Unfortunately, I was one of "those" people. I remember when Aaron first left for MN. I had no job, an $850/month rental house, two kids, a car payment, among many other day to day expenses. Two weeks after Aaron left I interviewed for the company where, three years later, I am still employed. With that said, there was a time that things were hard. Very hard. I remember calling my friend Rachael, telling her that there was no way I was going to be able to pay rent. There was no way I was going to be able to pay any of my bills for that matter. And I was freaking out about how I was even going to afford groceries. It was then that she told me to call the Township for help with rent, and to call and talk to someone about getting food stamps and any other assistance that I might need. I sat on my porch and cried like a baby. I was not one of "those" people. How embarrassing. And all I remember her telling me was "you do what you have to do when it comes to taking care of your kids Gretchen." Gulp.
Making the call to the township a few days later was probably one of the most humbling experiences of my life. I made an appointment with a lady named Barbara. I'll never forget her. I met with her a few weeks later and had to explain my situation. How do you tell someone that your life fell apart in front of your eyes and you were too naive to stop it? To make a long story short, the Aboite Township paid a portion of my $850 rent for two different months. It was helpful, but humbling.
I remember making the appointment with the Family and Social Services Administration (FSSA). I remember taking my kids downtown to the "welfare office" to find out about getting help. I was mortified, but I had no other choice. We got food stamps for a few months until I was working and making a little money. I remember one time going into the grocery store on Scott Rd. and when I paid with the food stamp card, the lady said (VERY LOUDLY), "Oh, I didn't realize that was a food stamp card. You don't look like the type. You'll have to swipe it again." I wanted to die. Seriously. The most embarrassing moment of my life.
So once I was working for a few months and could finally afford rent, groceries, and everything else on my own I was able to stop using government assistance. With pleasure.

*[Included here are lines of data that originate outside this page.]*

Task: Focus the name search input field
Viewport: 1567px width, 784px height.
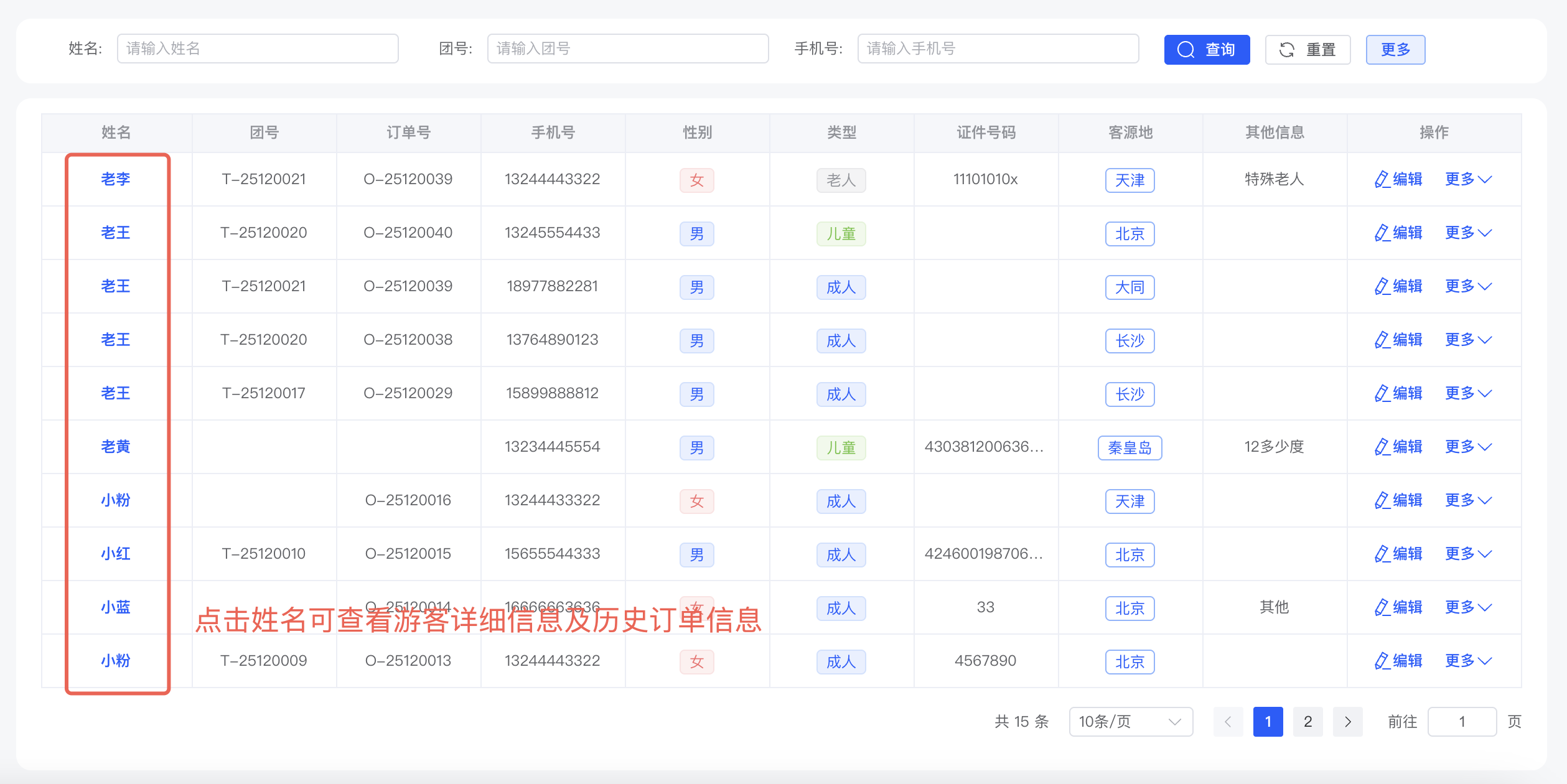Action: (257, 49)
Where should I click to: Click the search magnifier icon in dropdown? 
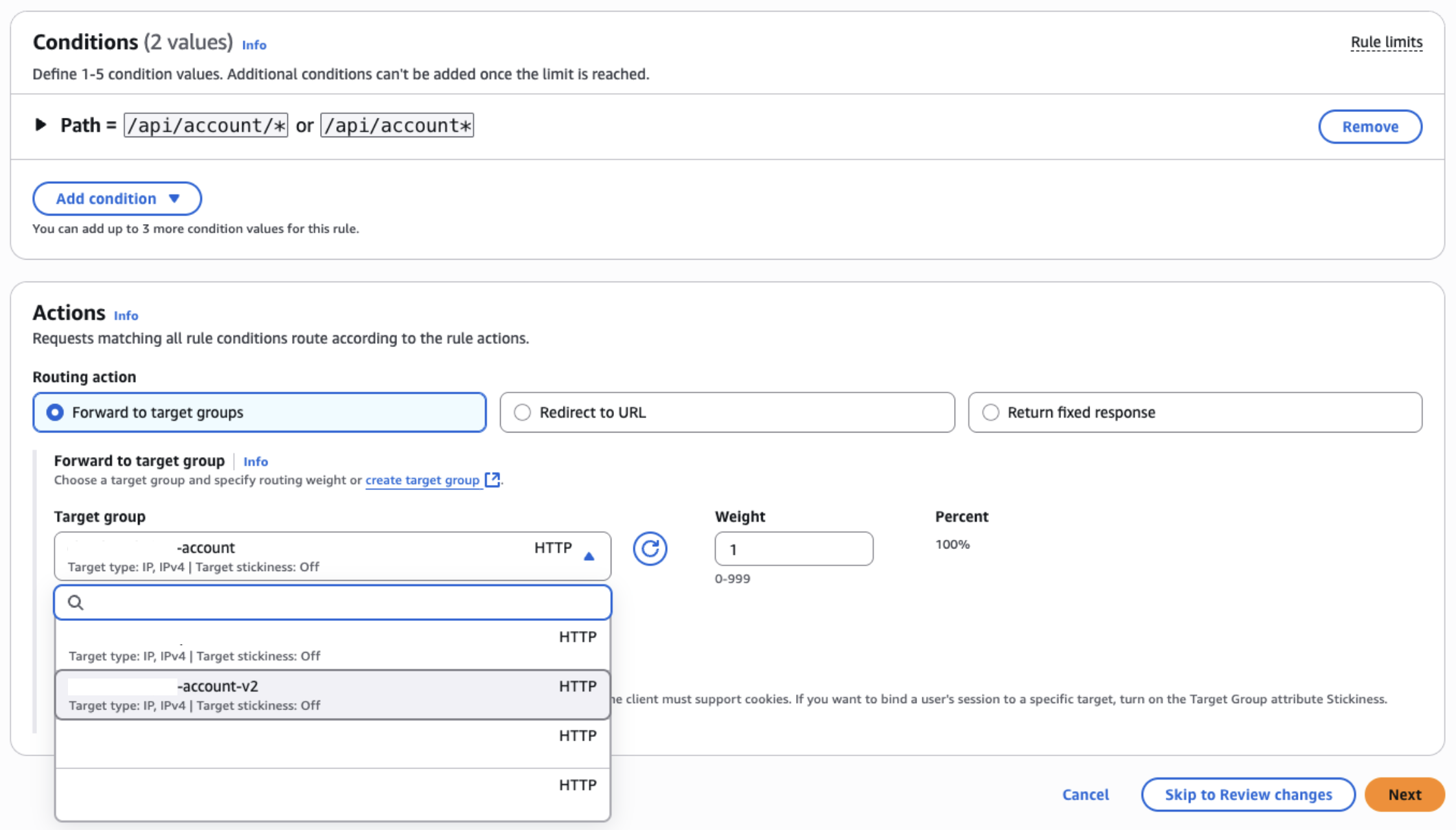[76, 603]
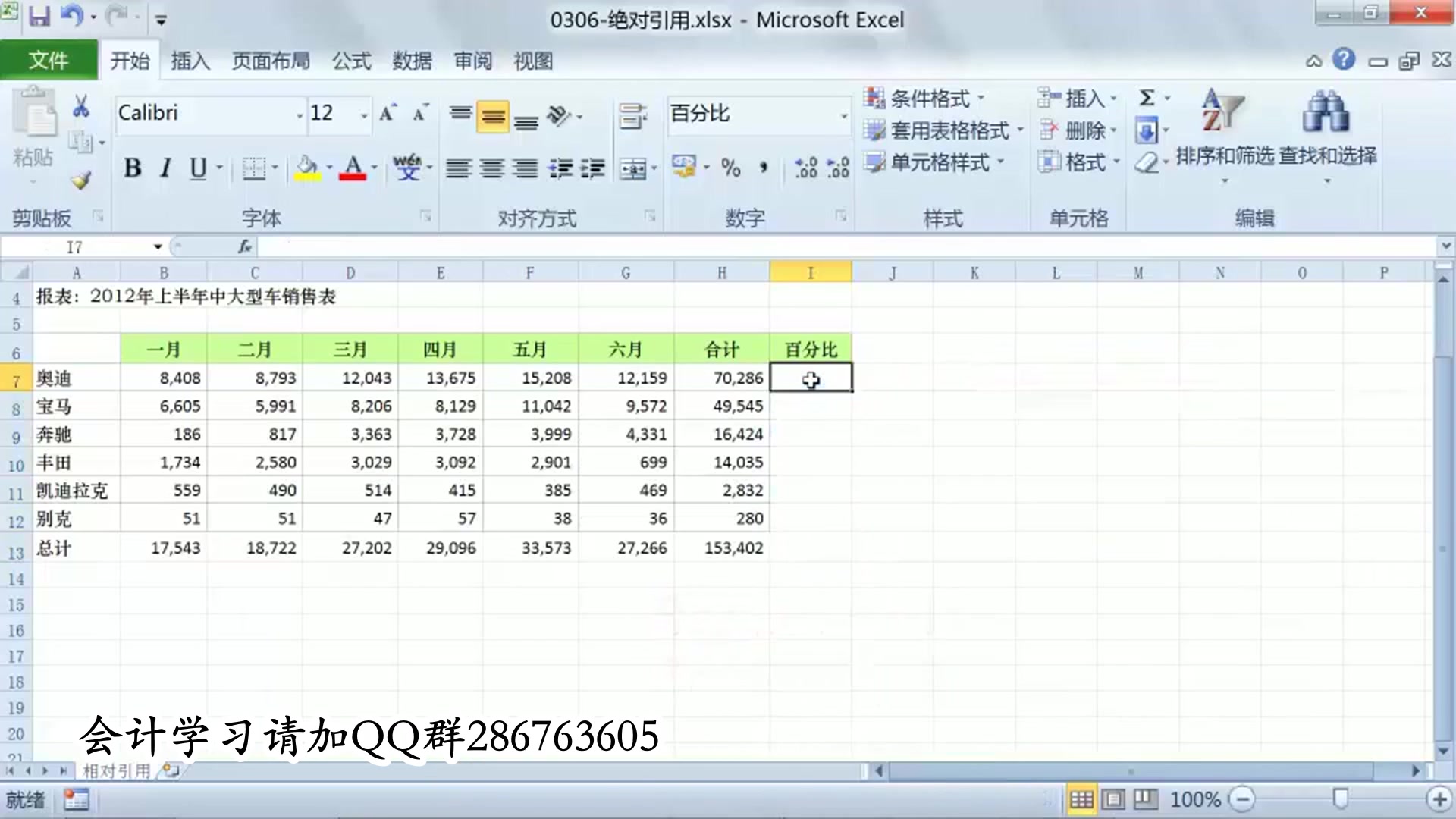Viewport: 1456px width, 819px height.
Task: Expand the Calibri font name dropdown
Action: tap(300, 115)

But then there was still the issue of daycare. At that time I had applied for CANI, which would help pay for daycare expenses. Of course I qualified for it, as I was bringing home only $1600 a month at that time! A couple years, two promotions (and raises) later, I came to the point where I no longer qualified for any kind of daycare assistance at all. I went from paying $90/week to paying $278/week for daycare.
My point is, never during that time did I feel entitled to that assistance. Never did I think of making a living from it. Never did I enjoy being on it. It was mortifying. It was humbling. It is not something I ever want to relive. But I did what I had to do during those seasons of my life, to be able to care of my kids on my own. It scares me to think that some single moms in the future may not have that option. It worries me to think that other people will struggle and never have anyone to help them.

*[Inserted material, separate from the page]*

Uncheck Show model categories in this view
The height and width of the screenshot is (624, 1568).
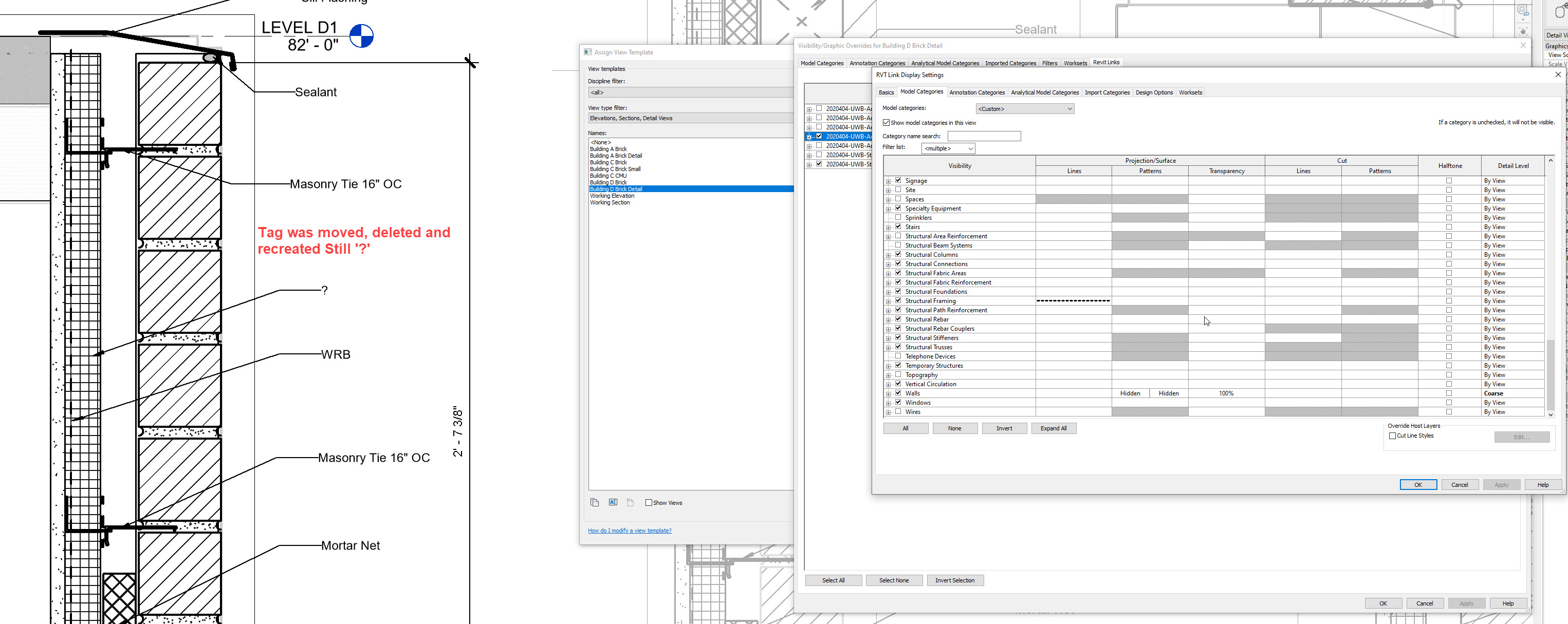click(886, 123)
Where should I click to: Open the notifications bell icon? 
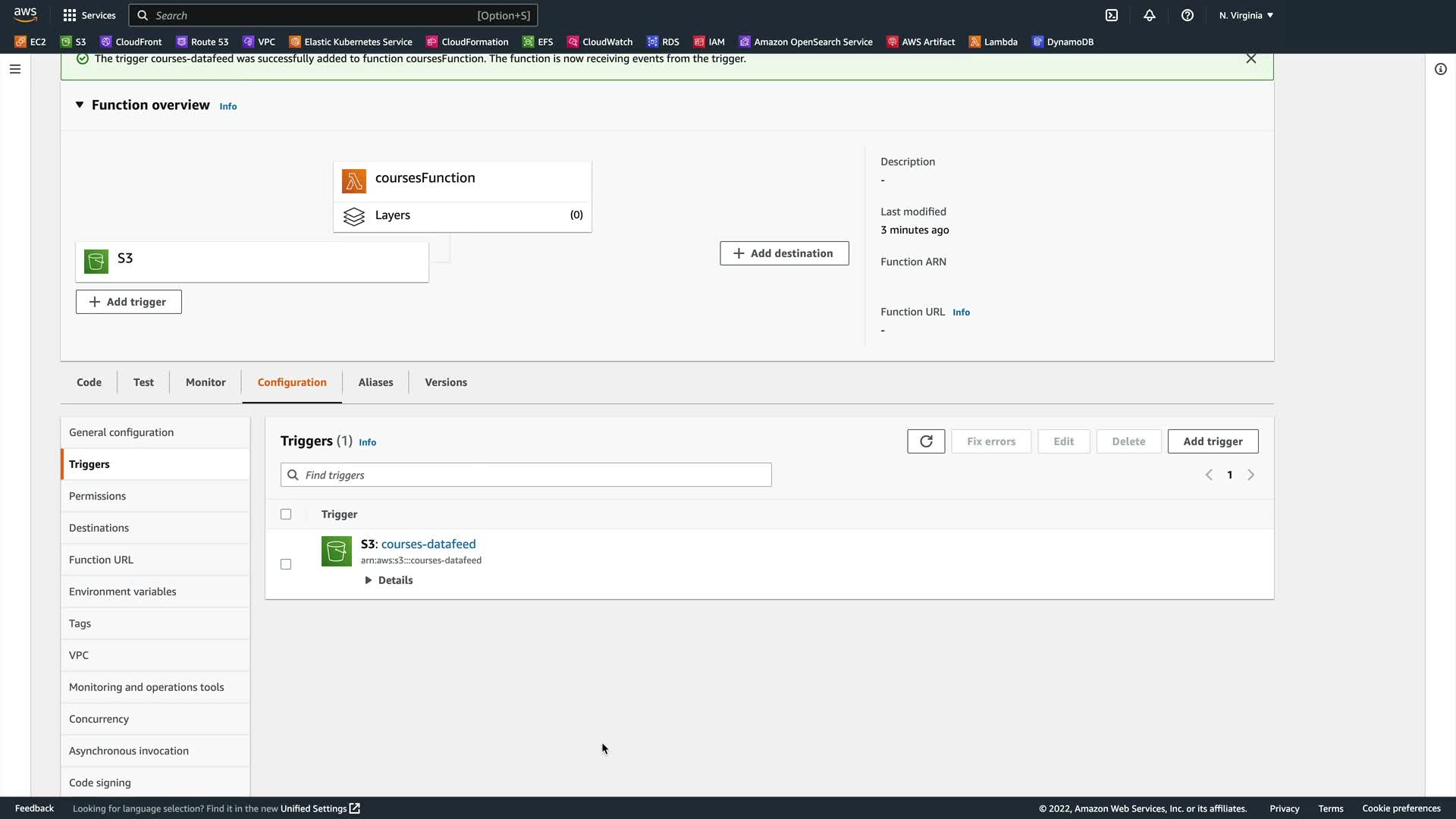[1150, 15]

Of course there are people who abuse the system. I get that. And like I said, I don't intend for this to turn into a political platform. But it worries me to think that we may elect a person who isn't concerned for nearly half of the country. It saddens me to think that there may be families who aren't granted these things during tough times in their life. All I can do is speak from personal experience and say that there is nothing in the world more humbling than having to ask for help. But to think that someone views me as one of "those" people because I went through a tough time makes me sick. In fact, I feel like I'm the exact example of someone who used this assistance as it is intended to be used. I needed a little help until I could get back on my feet.

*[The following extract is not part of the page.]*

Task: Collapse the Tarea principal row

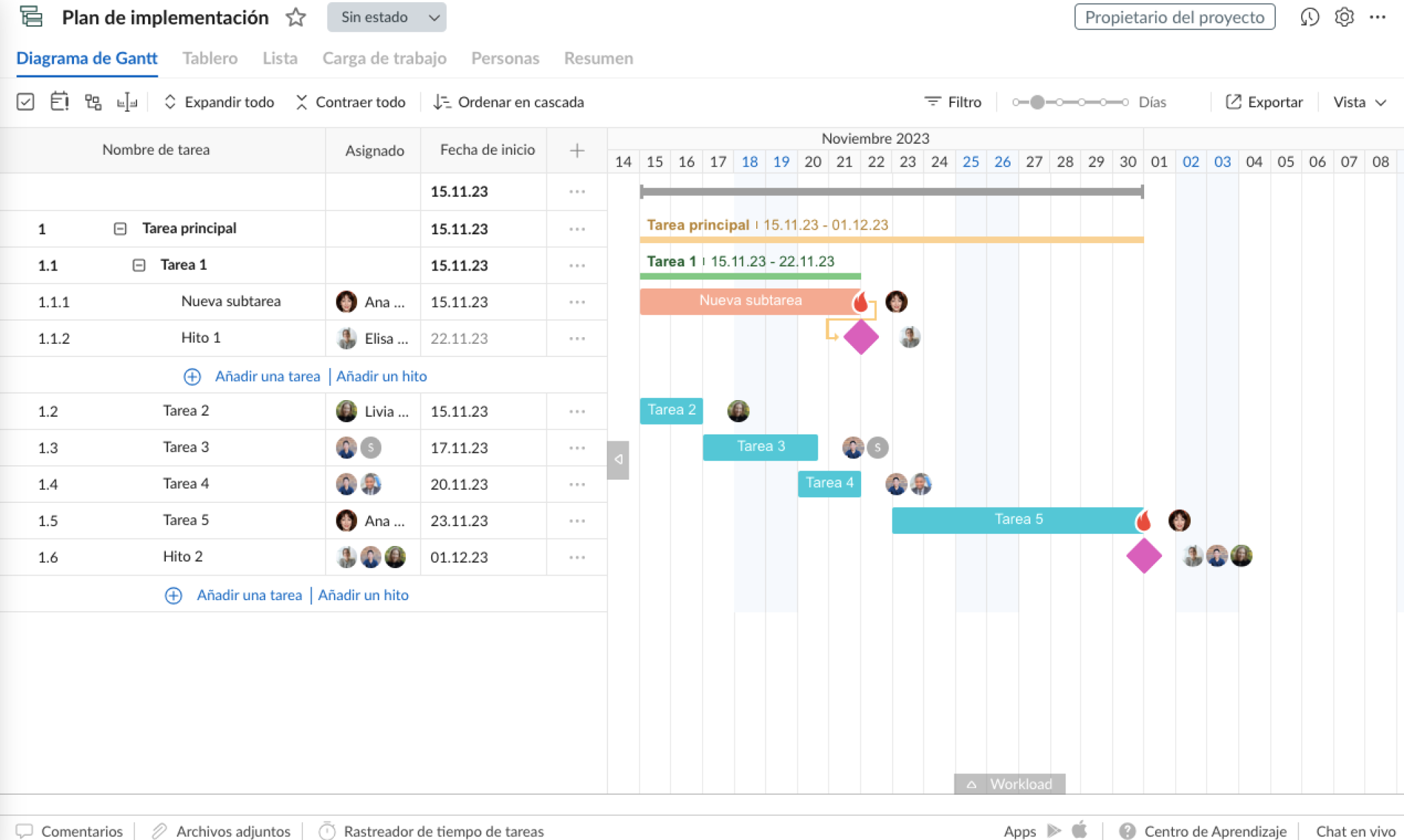Action: coord(120,228)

I thought carefully about putting my business out here for ya'll to read, but I guess it matters enough to me to do it. It matters to me that people know that even "regular" people go through some tough times. When we have a presidential candidate openly shunning "those" people, it worries me. It makes me want to stand up and say "wait a second, it could be any one of us." We need to be very careful of everything that we're voting for in a couple months, young and old, this affects us.